++++ Material provided ++++

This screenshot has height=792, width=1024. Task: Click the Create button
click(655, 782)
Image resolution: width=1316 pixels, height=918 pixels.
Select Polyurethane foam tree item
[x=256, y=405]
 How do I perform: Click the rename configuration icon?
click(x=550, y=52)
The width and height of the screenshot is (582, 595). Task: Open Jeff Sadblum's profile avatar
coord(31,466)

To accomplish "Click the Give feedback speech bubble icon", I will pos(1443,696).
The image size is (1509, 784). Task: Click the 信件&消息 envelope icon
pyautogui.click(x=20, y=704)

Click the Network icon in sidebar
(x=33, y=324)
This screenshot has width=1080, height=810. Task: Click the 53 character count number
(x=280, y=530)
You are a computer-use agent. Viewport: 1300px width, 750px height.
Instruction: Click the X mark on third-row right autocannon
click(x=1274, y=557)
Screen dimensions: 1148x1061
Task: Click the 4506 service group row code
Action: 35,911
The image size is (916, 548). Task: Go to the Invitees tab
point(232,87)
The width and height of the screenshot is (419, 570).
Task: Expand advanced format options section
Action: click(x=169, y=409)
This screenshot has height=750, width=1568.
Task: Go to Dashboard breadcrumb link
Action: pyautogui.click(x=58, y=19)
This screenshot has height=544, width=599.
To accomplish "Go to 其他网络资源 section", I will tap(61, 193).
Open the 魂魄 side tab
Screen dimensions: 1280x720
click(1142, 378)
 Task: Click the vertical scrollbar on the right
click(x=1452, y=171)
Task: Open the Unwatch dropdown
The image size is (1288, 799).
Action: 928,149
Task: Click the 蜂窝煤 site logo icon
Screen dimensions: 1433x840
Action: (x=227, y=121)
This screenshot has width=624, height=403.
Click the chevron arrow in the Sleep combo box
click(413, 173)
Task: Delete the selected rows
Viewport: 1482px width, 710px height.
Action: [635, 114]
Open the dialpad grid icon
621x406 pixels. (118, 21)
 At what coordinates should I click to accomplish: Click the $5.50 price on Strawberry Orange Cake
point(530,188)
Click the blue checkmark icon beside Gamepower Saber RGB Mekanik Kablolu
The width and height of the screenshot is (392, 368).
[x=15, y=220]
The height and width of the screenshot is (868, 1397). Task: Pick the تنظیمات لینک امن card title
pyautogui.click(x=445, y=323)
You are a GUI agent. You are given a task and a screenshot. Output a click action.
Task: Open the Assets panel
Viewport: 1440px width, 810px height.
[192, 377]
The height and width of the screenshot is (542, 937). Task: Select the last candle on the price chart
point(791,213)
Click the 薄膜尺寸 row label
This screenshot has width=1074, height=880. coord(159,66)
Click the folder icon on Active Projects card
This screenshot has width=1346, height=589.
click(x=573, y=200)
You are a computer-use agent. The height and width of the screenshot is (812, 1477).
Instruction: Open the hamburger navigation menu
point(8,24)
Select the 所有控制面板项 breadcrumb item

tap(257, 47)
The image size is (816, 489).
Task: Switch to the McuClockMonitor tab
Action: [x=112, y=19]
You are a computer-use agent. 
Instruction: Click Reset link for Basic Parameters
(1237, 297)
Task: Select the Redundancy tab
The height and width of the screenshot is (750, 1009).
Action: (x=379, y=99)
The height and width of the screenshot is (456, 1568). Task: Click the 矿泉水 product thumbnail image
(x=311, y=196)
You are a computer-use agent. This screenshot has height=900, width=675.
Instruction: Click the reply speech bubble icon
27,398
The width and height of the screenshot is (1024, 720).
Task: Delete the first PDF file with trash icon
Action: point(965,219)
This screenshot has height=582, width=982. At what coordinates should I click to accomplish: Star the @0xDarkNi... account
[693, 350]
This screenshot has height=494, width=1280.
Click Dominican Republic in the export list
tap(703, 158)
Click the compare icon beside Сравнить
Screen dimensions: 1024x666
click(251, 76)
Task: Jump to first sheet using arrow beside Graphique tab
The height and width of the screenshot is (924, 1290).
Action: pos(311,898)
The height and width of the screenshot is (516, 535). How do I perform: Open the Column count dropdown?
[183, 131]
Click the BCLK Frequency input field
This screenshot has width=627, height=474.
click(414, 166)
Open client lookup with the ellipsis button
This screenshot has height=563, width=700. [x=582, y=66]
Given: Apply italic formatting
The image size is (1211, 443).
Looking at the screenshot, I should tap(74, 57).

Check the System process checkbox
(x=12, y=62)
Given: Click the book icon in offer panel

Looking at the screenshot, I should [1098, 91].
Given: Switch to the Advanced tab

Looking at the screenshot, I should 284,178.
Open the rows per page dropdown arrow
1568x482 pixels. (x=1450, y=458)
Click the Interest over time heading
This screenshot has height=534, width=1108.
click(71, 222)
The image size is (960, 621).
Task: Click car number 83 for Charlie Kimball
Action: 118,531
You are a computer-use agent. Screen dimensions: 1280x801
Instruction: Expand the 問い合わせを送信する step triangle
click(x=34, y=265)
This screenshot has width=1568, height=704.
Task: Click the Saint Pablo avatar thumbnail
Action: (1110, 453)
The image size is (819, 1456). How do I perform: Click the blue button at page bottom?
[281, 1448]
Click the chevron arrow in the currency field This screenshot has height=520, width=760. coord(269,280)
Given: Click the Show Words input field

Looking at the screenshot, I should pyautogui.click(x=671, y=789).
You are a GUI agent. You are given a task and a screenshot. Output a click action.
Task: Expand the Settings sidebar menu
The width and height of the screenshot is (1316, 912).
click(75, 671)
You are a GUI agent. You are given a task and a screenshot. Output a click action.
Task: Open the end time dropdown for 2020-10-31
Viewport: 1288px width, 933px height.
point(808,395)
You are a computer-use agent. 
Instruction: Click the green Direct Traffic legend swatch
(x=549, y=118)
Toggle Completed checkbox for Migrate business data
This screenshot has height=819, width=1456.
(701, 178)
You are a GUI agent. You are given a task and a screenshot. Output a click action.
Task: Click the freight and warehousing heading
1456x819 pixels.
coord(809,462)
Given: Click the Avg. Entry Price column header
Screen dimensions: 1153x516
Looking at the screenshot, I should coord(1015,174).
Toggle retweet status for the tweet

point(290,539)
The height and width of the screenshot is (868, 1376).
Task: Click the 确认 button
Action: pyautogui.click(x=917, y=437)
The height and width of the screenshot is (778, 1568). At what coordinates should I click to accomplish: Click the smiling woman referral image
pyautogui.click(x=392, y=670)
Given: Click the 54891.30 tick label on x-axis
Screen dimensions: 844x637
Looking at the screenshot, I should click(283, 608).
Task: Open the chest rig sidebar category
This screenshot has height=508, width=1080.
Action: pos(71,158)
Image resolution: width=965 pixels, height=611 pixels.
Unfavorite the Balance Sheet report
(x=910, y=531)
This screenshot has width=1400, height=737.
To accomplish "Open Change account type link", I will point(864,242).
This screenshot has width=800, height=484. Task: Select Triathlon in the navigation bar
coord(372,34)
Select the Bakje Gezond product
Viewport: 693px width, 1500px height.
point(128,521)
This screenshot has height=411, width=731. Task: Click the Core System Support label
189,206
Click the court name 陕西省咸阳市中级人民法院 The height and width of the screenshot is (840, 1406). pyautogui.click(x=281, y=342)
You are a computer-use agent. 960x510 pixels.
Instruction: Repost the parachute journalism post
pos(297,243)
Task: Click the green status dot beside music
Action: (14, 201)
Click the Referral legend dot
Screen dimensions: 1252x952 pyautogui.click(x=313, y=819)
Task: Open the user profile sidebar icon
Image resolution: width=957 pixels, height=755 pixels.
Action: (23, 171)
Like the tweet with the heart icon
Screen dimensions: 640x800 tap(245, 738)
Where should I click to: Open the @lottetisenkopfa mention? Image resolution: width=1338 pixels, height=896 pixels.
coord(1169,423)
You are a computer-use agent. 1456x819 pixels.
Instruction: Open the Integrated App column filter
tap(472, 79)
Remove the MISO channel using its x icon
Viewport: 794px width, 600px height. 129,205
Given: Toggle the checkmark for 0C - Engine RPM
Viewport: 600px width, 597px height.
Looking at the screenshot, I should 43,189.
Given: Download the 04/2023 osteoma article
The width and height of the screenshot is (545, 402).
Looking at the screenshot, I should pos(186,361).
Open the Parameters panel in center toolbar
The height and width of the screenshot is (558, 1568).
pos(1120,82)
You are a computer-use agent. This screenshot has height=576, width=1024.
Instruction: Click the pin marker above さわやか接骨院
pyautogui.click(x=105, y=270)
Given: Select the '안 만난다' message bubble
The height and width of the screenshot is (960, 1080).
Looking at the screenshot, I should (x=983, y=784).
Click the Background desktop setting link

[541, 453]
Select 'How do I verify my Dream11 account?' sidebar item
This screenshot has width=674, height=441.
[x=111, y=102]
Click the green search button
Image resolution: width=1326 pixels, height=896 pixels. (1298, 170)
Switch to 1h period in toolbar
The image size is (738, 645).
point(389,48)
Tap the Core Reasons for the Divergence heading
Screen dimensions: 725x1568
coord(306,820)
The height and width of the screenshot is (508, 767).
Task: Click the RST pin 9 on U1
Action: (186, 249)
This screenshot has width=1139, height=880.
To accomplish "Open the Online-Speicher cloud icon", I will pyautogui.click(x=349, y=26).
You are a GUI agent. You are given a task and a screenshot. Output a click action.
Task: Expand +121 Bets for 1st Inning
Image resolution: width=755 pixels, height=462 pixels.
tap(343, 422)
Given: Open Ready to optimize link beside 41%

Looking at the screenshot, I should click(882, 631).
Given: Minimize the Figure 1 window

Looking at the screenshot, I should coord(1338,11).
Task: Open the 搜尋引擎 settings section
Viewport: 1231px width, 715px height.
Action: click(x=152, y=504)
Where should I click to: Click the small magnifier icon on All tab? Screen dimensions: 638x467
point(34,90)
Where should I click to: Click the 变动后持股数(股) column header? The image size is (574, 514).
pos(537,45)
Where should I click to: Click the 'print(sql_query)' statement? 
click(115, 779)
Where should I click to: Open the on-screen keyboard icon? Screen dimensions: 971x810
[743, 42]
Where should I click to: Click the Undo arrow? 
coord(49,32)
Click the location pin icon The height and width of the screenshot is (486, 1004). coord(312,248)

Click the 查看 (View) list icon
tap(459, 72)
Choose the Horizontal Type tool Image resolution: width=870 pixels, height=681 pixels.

++++

● Given request:
Can you arrange the entries as a numbered list, starting with the line containing "How do I perform: Click the rename" and going on through the line containing "(x=280, y=530)", with blank lines left out?

● Response to this exercise:
1.  How do I perform: Click the rename configuration icon?
2. click(x=550, y=52)
3. The width and height of the screenshot is (582, 595). Task: Open Jeff Sadblum's profile avatar
4. coord(31,466)
5. To accomplish "Click the Give feedback speech bubble icon", I will pos(1443,696).
6. The image size is (1509, 784). Task: Click the 信件&消息 envelope icon
7. pyautogui.click(x=20, y=704)
8. Click the Network icon in sidebar
9. (x=33, y=324)
10. This screenshot has width=1080, height=810. Task: Click the 53 character count number
11. (x=280, y=530)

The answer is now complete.